For a Booksurge product it’s doing very well in Amazon sales, and their amateur critics speak highly of it. If you ever wondered what life in the islands was like, she tells it. My interest stems from reading stormcarib every summer for the latest in the latest hurricanes. None yet this year.

The Purple Sage is blooming again

"For the past couple of days, I’ve noticed the purple sage bushes are blooming [again] here in Austin.  As I’ve mentioned before, these particular bushes often bloom about a week to ten days before rain develops around the area...They must be sensing something our forecast models are not seeing at the current time. I’ll be very interested to see what develops in the week to ten day forecast."

Yep. Highs have been running several degrees above a hundred lately and seems likely to stay that way.

Via LCRA meteorologist Bob Rose.

Pap & Tax

While the Dems proceed with their potentially economy-busting climate change taxation scheme, the so-called Cap & Trade, more scientists are fleeing from the global warming fraud behind it. The latest are some members of the American Chemical Society, which bills itself as the world’s largest scientific society.
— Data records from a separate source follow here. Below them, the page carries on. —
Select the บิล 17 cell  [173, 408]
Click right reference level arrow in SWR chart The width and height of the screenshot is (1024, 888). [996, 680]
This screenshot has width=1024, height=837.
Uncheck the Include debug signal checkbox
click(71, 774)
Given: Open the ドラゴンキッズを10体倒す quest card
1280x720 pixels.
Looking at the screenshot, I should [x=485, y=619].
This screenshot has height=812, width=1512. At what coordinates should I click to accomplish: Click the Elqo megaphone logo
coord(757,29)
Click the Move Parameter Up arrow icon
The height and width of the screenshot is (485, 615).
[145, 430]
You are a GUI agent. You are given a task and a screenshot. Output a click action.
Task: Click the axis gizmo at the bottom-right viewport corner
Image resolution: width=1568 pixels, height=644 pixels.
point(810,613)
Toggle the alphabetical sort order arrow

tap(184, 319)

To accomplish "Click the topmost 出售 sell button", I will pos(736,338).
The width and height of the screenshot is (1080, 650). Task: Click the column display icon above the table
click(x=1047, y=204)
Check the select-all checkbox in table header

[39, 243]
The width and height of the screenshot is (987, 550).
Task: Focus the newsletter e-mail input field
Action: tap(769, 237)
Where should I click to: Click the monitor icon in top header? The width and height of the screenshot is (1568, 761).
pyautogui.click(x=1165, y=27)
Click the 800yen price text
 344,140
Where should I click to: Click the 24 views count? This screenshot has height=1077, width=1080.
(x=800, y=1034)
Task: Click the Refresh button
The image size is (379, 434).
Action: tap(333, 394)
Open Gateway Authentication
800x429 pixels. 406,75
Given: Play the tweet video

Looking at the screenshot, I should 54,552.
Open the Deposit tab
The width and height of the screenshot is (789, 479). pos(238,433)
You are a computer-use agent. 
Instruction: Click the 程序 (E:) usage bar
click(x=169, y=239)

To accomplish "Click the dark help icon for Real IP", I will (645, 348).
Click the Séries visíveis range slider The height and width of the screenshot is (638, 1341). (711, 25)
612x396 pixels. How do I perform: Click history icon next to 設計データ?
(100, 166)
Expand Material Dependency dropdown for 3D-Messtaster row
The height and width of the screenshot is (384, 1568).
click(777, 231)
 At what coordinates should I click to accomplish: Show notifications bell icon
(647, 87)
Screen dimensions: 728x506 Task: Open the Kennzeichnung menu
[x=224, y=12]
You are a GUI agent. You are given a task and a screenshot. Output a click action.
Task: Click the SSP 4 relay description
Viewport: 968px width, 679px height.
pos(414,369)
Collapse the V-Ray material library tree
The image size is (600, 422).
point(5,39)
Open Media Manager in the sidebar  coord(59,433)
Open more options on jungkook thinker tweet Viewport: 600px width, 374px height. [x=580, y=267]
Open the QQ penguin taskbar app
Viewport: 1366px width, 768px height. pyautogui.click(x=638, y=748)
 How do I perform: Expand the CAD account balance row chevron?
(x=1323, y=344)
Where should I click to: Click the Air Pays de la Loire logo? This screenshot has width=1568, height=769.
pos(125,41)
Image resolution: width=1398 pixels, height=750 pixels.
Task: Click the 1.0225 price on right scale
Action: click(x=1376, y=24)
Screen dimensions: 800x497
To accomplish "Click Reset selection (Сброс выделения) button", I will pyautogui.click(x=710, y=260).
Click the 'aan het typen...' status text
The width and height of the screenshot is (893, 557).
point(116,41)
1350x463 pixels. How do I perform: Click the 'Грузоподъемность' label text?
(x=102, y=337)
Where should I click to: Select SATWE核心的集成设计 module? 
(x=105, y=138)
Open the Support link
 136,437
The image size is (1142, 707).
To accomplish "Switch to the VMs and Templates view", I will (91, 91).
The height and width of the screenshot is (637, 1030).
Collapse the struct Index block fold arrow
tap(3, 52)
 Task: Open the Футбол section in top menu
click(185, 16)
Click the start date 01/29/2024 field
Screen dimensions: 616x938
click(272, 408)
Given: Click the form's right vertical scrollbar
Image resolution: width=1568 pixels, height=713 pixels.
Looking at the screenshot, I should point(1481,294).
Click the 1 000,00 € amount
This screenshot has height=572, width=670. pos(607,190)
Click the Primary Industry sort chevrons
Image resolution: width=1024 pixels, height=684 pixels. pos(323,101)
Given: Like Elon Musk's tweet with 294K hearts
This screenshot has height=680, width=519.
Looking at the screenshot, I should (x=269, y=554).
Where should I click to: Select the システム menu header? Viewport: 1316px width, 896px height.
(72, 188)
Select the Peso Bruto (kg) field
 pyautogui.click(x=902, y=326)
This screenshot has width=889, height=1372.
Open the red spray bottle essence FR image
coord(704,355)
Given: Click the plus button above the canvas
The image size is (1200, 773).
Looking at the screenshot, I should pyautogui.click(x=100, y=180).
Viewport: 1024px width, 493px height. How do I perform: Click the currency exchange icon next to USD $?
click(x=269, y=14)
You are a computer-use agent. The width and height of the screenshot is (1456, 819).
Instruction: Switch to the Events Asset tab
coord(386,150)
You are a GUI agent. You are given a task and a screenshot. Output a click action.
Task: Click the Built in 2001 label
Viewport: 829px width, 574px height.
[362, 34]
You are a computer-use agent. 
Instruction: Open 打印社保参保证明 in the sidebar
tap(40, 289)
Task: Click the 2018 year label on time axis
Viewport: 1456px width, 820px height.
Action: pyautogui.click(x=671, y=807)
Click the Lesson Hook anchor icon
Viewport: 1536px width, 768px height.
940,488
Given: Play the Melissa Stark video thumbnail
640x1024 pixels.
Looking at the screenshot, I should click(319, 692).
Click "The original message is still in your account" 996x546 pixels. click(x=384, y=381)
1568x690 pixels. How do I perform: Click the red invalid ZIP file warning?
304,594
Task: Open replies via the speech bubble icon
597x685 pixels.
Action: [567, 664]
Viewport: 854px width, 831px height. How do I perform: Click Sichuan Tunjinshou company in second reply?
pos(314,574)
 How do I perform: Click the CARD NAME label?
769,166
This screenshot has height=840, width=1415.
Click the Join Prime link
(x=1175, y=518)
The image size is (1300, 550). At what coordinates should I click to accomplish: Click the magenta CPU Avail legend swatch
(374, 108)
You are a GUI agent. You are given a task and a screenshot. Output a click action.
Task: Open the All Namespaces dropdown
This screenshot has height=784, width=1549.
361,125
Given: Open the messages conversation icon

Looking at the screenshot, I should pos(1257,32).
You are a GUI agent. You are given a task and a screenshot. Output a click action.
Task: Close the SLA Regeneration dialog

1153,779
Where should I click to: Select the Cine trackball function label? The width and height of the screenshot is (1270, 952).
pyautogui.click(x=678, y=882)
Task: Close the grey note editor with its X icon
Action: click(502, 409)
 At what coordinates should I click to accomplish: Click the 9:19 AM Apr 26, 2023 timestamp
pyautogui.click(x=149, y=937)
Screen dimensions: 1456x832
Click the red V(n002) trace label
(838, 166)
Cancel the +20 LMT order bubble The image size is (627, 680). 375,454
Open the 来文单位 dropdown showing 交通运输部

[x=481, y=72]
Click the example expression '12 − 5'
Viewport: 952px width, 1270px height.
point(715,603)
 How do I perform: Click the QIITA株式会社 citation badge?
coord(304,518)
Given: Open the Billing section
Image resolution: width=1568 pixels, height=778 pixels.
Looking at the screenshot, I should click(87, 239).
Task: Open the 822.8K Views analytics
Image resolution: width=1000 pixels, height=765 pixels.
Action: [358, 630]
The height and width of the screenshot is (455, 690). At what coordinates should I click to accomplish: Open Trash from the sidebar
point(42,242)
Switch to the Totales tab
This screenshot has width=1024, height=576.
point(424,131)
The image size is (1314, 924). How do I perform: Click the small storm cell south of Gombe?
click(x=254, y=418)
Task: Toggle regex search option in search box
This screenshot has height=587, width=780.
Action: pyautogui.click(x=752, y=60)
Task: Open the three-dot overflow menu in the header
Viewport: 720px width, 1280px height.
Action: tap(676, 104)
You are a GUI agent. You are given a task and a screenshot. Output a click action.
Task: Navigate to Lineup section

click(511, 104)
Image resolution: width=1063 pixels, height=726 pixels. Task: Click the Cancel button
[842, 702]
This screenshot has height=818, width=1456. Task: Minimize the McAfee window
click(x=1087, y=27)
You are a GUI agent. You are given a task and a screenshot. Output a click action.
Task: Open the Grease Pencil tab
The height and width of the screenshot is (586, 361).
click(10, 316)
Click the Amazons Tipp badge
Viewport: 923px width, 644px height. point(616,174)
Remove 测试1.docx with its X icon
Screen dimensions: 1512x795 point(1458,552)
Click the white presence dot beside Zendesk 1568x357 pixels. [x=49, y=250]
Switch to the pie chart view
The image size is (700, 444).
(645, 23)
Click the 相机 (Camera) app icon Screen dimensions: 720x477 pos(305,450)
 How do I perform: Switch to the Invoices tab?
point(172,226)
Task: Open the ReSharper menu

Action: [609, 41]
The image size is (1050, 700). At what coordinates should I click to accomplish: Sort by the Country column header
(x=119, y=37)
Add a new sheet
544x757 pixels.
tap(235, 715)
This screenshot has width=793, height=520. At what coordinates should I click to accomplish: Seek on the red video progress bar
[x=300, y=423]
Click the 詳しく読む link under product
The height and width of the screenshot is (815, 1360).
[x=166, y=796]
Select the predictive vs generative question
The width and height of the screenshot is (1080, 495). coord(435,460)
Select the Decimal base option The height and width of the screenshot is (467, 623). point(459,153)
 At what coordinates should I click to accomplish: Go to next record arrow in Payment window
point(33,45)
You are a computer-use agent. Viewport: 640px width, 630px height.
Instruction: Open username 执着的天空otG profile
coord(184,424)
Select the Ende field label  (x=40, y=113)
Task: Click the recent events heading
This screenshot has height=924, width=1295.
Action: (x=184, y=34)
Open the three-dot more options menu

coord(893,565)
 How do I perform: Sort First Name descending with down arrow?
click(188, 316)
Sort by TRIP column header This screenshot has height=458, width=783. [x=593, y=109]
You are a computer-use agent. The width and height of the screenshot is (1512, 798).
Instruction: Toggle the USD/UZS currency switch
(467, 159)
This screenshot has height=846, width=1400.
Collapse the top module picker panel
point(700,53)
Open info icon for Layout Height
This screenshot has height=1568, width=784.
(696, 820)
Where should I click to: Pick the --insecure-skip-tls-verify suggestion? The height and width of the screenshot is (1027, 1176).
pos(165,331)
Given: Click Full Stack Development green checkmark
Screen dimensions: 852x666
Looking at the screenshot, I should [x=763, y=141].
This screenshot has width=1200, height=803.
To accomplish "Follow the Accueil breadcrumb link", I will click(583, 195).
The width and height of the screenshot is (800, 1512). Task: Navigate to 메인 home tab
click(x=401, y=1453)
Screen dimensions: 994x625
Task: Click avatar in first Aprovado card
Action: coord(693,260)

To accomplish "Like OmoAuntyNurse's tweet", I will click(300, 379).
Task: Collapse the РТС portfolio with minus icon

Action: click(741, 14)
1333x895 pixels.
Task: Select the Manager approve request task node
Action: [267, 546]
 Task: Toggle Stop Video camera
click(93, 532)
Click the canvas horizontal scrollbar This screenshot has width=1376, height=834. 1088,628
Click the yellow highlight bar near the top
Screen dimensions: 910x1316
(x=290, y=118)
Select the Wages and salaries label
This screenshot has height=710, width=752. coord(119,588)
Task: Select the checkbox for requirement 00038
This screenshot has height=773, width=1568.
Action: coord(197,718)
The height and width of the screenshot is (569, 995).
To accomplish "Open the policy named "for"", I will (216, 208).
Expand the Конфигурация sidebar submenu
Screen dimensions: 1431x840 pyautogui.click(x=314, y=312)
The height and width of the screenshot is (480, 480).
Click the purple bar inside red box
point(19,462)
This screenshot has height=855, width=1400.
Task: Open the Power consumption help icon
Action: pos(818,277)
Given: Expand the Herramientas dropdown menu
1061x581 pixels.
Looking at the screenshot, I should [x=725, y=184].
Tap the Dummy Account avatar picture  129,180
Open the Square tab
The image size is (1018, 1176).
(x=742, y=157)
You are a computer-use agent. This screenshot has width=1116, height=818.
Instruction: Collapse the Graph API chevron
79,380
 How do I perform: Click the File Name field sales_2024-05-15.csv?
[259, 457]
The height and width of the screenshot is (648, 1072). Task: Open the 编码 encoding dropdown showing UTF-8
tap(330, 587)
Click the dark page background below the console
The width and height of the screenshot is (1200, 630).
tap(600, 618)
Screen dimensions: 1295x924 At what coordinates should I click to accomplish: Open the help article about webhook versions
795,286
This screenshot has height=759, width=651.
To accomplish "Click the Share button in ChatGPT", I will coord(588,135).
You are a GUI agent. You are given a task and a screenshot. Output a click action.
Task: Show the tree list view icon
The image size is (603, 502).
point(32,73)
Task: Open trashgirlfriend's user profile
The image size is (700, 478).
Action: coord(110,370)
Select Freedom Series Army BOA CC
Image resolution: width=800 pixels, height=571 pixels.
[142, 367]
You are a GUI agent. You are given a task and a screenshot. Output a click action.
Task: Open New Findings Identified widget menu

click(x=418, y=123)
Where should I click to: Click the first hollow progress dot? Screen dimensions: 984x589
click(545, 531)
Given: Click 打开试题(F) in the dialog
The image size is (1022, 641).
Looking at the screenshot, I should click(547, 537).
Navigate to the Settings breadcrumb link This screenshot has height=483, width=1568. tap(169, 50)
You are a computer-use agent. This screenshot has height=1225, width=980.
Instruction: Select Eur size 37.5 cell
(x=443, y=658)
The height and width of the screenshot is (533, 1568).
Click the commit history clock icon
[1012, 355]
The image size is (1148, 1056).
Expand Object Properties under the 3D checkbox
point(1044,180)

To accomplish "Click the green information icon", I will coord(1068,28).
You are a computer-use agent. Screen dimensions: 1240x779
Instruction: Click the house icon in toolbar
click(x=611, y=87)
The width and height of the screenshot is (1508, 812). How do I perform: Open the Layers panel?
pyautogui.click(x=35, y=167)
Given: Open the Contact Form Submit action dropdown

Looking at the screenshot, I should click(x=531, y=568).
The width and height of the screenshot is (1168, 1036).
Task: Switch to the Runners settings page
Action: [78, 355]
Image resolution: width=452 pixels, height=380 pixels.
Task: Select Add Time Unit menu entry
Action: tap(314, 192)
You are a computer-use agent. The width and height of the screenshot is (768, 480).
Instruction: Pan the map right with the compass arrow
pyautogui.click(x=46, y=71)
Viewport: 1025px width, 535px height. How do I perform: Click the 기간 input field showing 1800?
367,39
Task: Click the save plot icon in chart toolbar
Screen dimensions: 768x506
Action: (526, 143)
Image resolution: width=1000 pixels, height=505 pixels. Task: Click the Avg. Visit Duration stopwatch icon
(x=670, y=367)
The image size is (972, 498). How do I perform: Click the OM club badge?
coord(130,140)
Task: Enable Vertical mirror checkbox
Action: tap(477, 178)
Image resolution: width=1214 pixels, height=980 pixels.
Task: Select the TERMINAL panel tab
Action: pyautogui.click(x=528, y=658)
And more on it here.

Via The Seablogger

UPDATE:  Meanwhile, a new Henrik Svensmark paper out today concludes that "a link between the sun, cosmic rays, aerosols and liquid-water clouds appears to exist on a global scale," meaning that an active sun decreases the amount of low-lying clouds which influences the warming of the earth far more than any CO2 increases. The sun’s recent inactivity thus may have influenced the current global cooling, and the northeast’s Year Without A Summer.